Brano estratto ->
· · · · ·

Quel che importa, allora, è ciò che la decostruzione dell’immagine della vedette può dirci del mondo esterno e delle pulsioni e motivazioni dei suoi sostenitori. Dunque l’analisi del comportamento di Trump non rivela tanto - né essenzialmente - il suo particolare inconscio, ma l’inconscio della società o, ancor meglio, di una sua componente.

4. Come movimento e come regime il populismo è cosa qualitativamente diversa dallo pseudopopulismo di Trump
Molto si è detto circa il populismo o «populismo autoritario» del Presidente, con ciò intendendo il rischio di una trasformazione qualitativa del sistema politico statunitense, dell’avvento di un nuovo regime politico - addirittura di tendenze fascistoidi. Le considerazioni che seguono sul populismo valgono a maggior ragione per la tesi del criptofascismo trumpiano.
Sul populismo oggi la confusione è massima: è diventato una vera e propria moda politologica, ragion per cui il termine è tanto iperinflazionato quanto, nonostante la sua apparente ovvietà, svuotato di significato. Mi facilito l’argomentazione osservando che nel discorso corrente il populismo viene ridotto soltanto a due dei sette diversi populismi della tipologia descrittiva di Margaret Canovan - in effetti a uno, perché vengono fusi. E per giunta si tratta delle categorie più discutibili e lontane da esperienze come quelle del populismo russo, dei farmers statunitensi, dell’America latina e di altri paesi in cui è ragionevole parlare di populismo come movimento - ancor prima che regime - contro le classi o le oligarchie dominanti, per lo più dipendenti dal capitale e da potenze straniere. È una semplificazione straordinaria, fuorviante e «interessata», nella quale l’aggiunta di «autoritario» o «reazionario» funge nello stesso tempo da ingiuria, esorcismo e da foglia di fico a copertura della complessiva trasformazione postdemocratica dei sistemi politici e di partito11.
Nell’uso prevalente il populismo viene fatto coincidere con le categorie del reactionary populism e del politicians’ populism della tipologia di Canovan. Il primo sfrutta la distanza fra le convinzioni dell’opinione pubblica progressista e colta e quelle del «popolino reazionario»: ne sono esempi George Wallace ed Enoch Powell; quanto al «populismo dei politici», esso consiste nell’uso di una vaga nozione di popolo per sfumare le divisioni politiche e massimizzare i voti dei partiti pigliatutto, oppure per porsi al di sopra dei partiti. Canovan cita come esempi de Gaulle e Jimmy Carter. Questa tipologia è una esplicita rinuncia alla spiegazione e alla concettualizzazione, in sostanza è una dichiarazione di bancarotta teorica di un certo approccio accademico, non l’unico possibile.
Fatto è che fenomeni vari, complessi e multidimensionali come le vicende dei populismi reali vengono ridotti alla sola dimensione di una strategia discorsiva, a un determinato modo retorico d’impiego della nozione «popolo». A questo si aggiunge il rapporto diretto fra il capo carismatico e i suoi seguaci, saltando le mediazioni partitiche e istituzionali anche in virtù dei nuovissimi mezzi di comunicazione e dei social networks.

· · · · ·

Dati disponibili ->
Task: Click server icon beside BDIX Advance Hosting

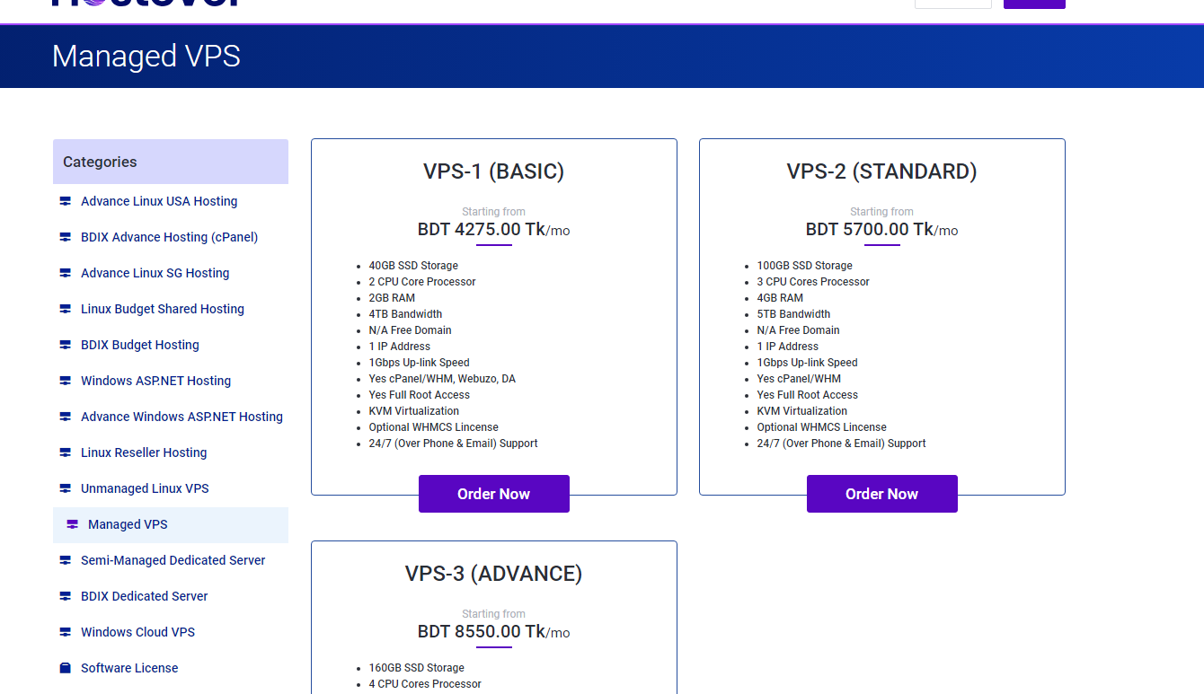Action: [x=65, y=237]
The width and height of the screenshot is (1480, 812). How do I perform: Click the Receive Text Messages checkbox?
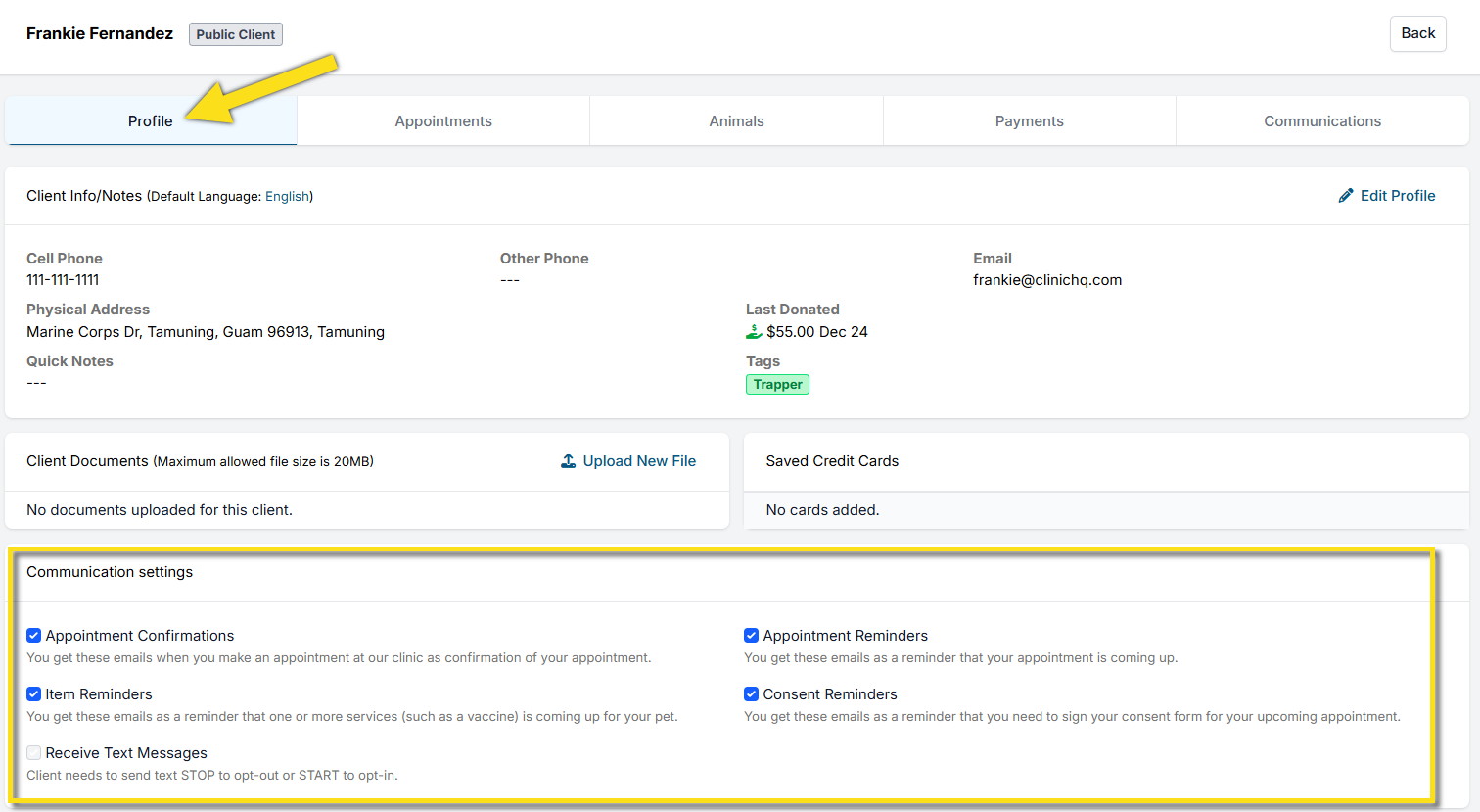coord(34,753)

· · · · ·

Compito ->
Continua il brano sul populismo di Trump riprendendo subito dopo la sua ultima frase.

Risultato ->
Ciò è molto in linea con la postmoderna dissoluzione del rapporto sociale nel linguaggio e coerente con la logica della società dello spettacolo, ma significa anche buttare a mare la riflessione critica sui populismi reali, storici, sul populismo come mobilitazione sociale di massa e sul populismo come regime. In fondo a questa prospettiva anche lo sfruttamento e il potere cessano d’essere fatti obiettivi per risolversi nel linguaggio.
Ma per ora rimango al reactionary populism e al politicians’ populism. Si noti che Canovan giustamente non assimila queste categorie a nuovi regimi istituzionali. Si tratta infatti di strategie di propaganda elettorale che possono far leva su proposte reazionarie e argomenti demagogici, ma che rimangono interne a regimi liberali e non si propongono cambiamenti fondamentali dell’ordine politico (si potrebbe obiettare su de Gaulle, certo, ma resta il fatto che non si può definire fascista o dittatoriale o illiberale la Francia gollista). Per questa ragione ritengo assolutamente indispensabile distinguere queste categorie - che definisco come pseudopopulismo - dall’autentico populismo. Lo pseudopopulismo è un tratto caratteristico della postdemocrazia già vigente in tutti i paesi a capitalismo avanzato, non un nuovo regime politico e neanche una strategia peculiare della destra o dell’estrema destra: lo si trova in tutte le aree politiche. Le differenze risiedono nell’enfasi e in un insieme di condizioni che rendono più o meno plausibile, efficace e opportuno l’atteggiamento populista. Per cui l’iperinflazione del termine populismo non solo violenta la storia, ma offusca cause e dimensioni di un cambiamento dei sistemi politici dei paesi a capitalismo avanzato che ha già avuto luogo.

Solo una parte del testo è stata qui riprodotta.